**EXCERPTED PASSAGE:**
Build Self-Attention in Numpy

January 14, 202510 min read
Machine Learning
Python
Scratch
Deep Learning
SelfAttention

Class that implements the scaled dot-product multi-head self-attention mechanism, similar to the previous implementation but with NumPy instead of PyTorch. Let's break down the key parts of this code and explain the functionality with clarity.

Self-Attention

Key Components:

The SelfAttention class is responsible for computing attention scores based on input embeddings, then applying multi-head attention, and projecting the output back to the original embedding space.

1. Self-Attention Mechanism Overview:

The main idea behind self-attention is that each position in the input sequence attends to all other positions in the sequence (including itself) to compute a weighted sum of values (V) based on the similarity between queries (Q) and keys (K).

For multi-head attention, we split the input embeddings into multiple "heads", compute attention for each head independently, and then combine them to form the final output.

**STORED DATA:**

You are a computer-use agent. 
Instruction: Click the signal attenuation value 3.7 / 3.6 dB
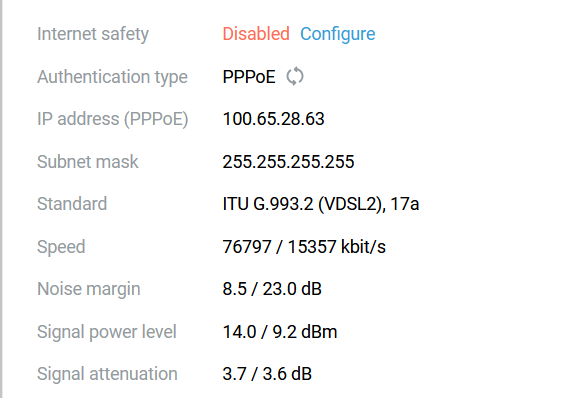click(x=267, y=374)
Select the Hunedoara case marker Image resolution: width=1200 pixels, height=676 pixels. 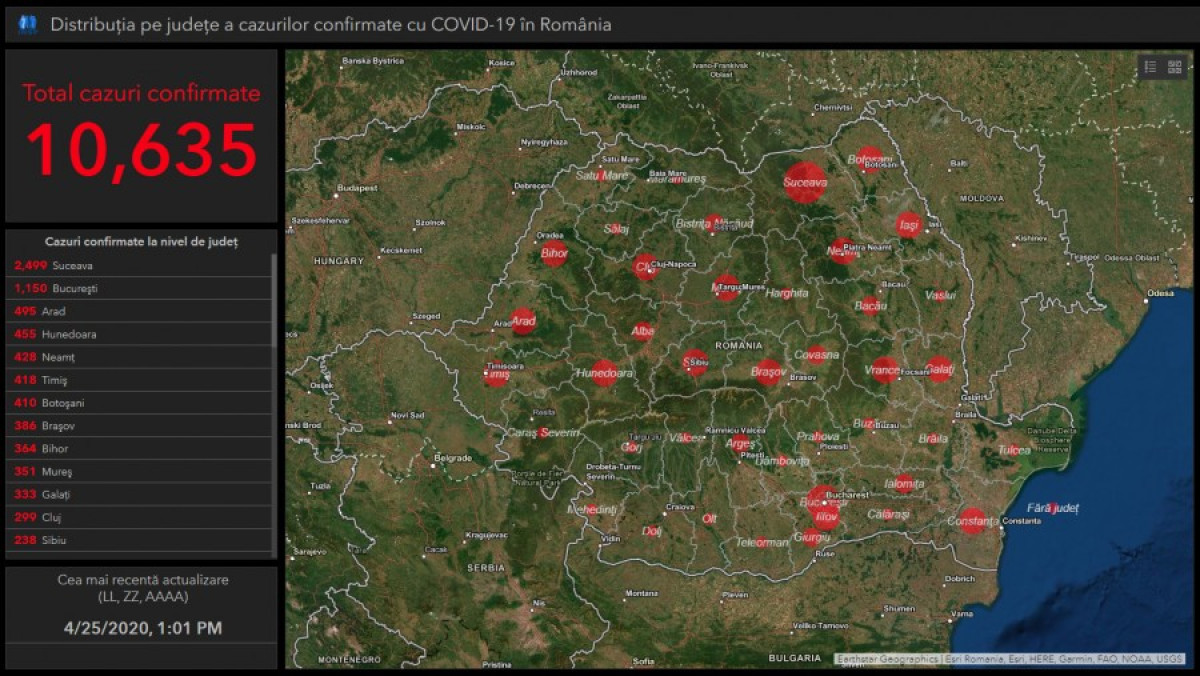[x=603, y=373]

**EXERCISES:**
a) According to the self-attention article, which library does this implementation use in place of PyTorch?
b) Continue the self-attention article from its last sentence.
The listing has no connection to the self-attention article.

**RESPONSES IN ORDER:**
a) NumPy.

b)
2. Mathematical Formulation:

  1. Query, Key, and Value (Q, K, V):
    • Queries (Q), Keys (K), and Values (V) are vectors computed from the input embeddings using linear projections.

$$ Q = XW_Q, \quad K = XW_K, \quad V = XW_V $$

Where $(X)$ is the input matrix, and $(W_Q)$, $(W_K)$, and $(W_V)$ are learnable weight matrices (in this code, they are initialized randomly).

  1. Scaled Dot-Product Attention: Attention scores are computed by taking the dot product of the query $(Q)$ and key $(K)$, scaled by the square root of the dimension of the keys:

$$ \text{attn-scores} = \frac{QK^T}{\sqrt{d_k}} $$

Where $(d_k)$ is the dimensionality of the key vectors (i.e., head_dim).

  1. Softmax for Attention Weights: The attention scores are passed through a softmax function to normalize them into attention weights:

$$ \text{attn-weights} = \text{softmax}(\text{attn-scores}) $$

  1. Weighted Sum: The attention weights are used to compute the weighted sum of the values (V):

$$ \text{attn-output} = \text{attn-weights} \times V $$

  1. Multi-Head Attention: Multiple attention heads are computed in parallel, and their outputs are concatenated and projected back to the original embedding space:

$$ \text{multi-head-output} = \text{Concat}(head-1, head-2, ..., head-h)W_O $$

Where $(W_O)$ is the output projection matrix.

3. Detailed Code Breakdown:

import numpy as np

class SelfAttention:
    def __init__(self, embed_dim, num_heads=1):
        """
        Initializes the SelfAttention module.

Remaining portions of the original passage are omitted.